Here are the details of my experience which I'm offering in hopes that it may assist others who follow.

 

I arrived at 6:20 with plenty of parking available, found about 25 people already there inside, and was ushered to a seat that represented my place in the queue by a woman in street clothes who took charge of keeping order.  She was strict but friendly, kept an eagle eye on the door, and assured that every arrival took their appropriate place in the queue.  IO's showed up and started checking documents and handing out queue numbers around 7:00. We were herded into the line-up for queue numbers by our "minder."  Several people entered the building while the line-up was taking place and tried to cut in line.  They were spied by "minder," appropriately chastised, and shown to their appropriate place at the end of the line; much to the appreciation of all of us who had arrived earlier!

 

I drew Queue #R6 for the retirement extension.  The IO at counter #6 arrived around 7:40 and began calling queue numbers around 8:00.  My number was called at 9:10.  I used the "800K in the bank" method this year.     I deposited the funds into my own account, not a joint account, 3 months ahead of time.  (Although I understand they accept two months ahead as being ok, I'm not one to take any chances!)  I had used the income method with embassy letter for the past five years.

Here's what I submitted:

-Application form TM7.

-A 4cmx6cm passport photo with a white background.

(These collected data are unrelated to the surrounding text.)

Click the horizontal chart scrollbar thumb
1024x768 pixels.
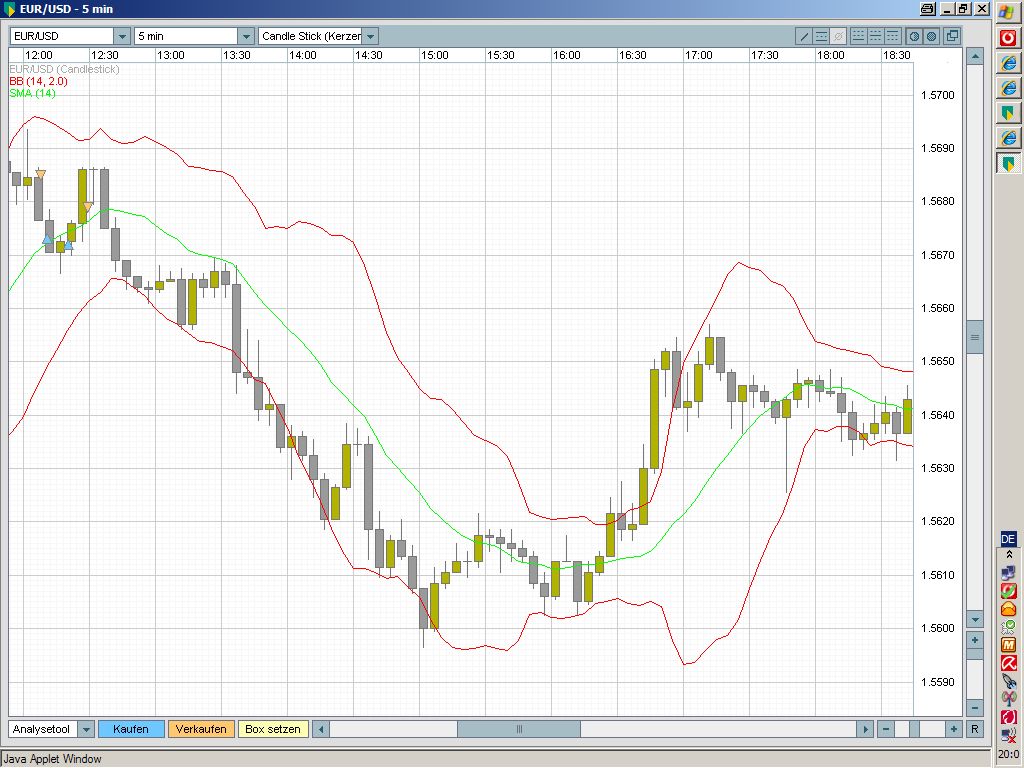(519, 729)
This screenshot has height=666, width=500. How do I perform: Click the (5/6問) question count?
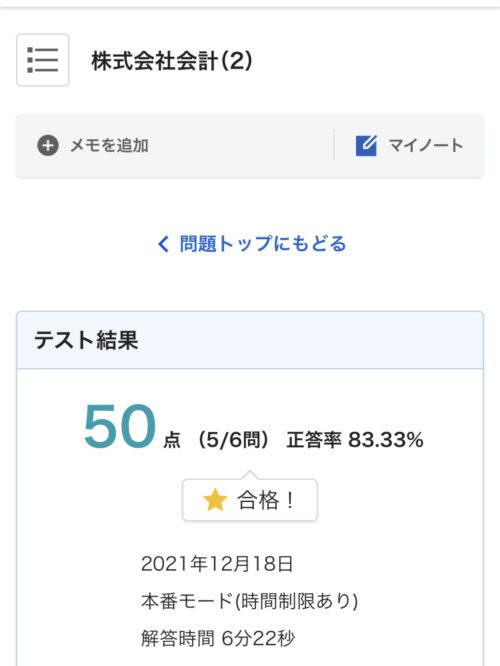(233, 440)
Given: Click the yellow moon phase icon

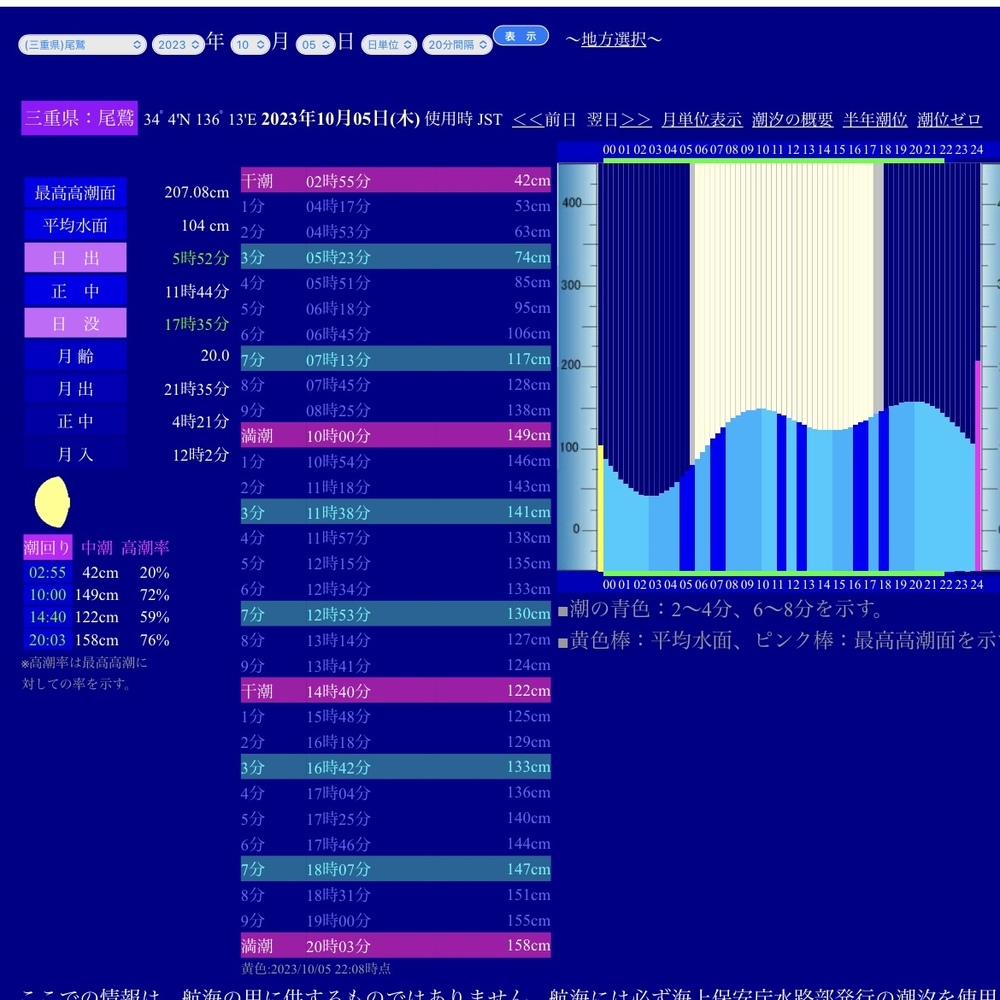Looking at the screenshot, I should pos(52,502).
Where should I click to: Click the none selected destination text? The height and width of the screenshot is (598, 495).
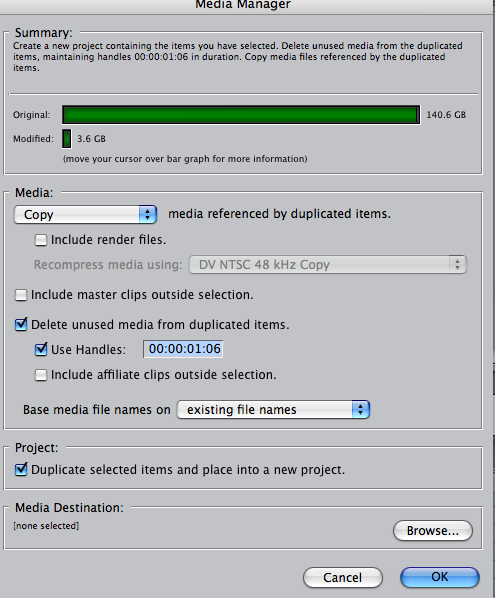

-A copy of every page in my passport that had information or a stamp on it, as requested.

-The "Bank Letter" I obtained from Bangkok Bank the day before. (it's valid for 7 days according to CM IMM)

-A Bank statement showing all activity in the account for the past 6 months.

-A copy of every page of my passbook which I updated on my way to CM IMM early, very early, in the morning.

-A copy of my lease.

-A copy of my last 90 day report

-A copy of my TM30.

I signed each and every page using a blue ink pen.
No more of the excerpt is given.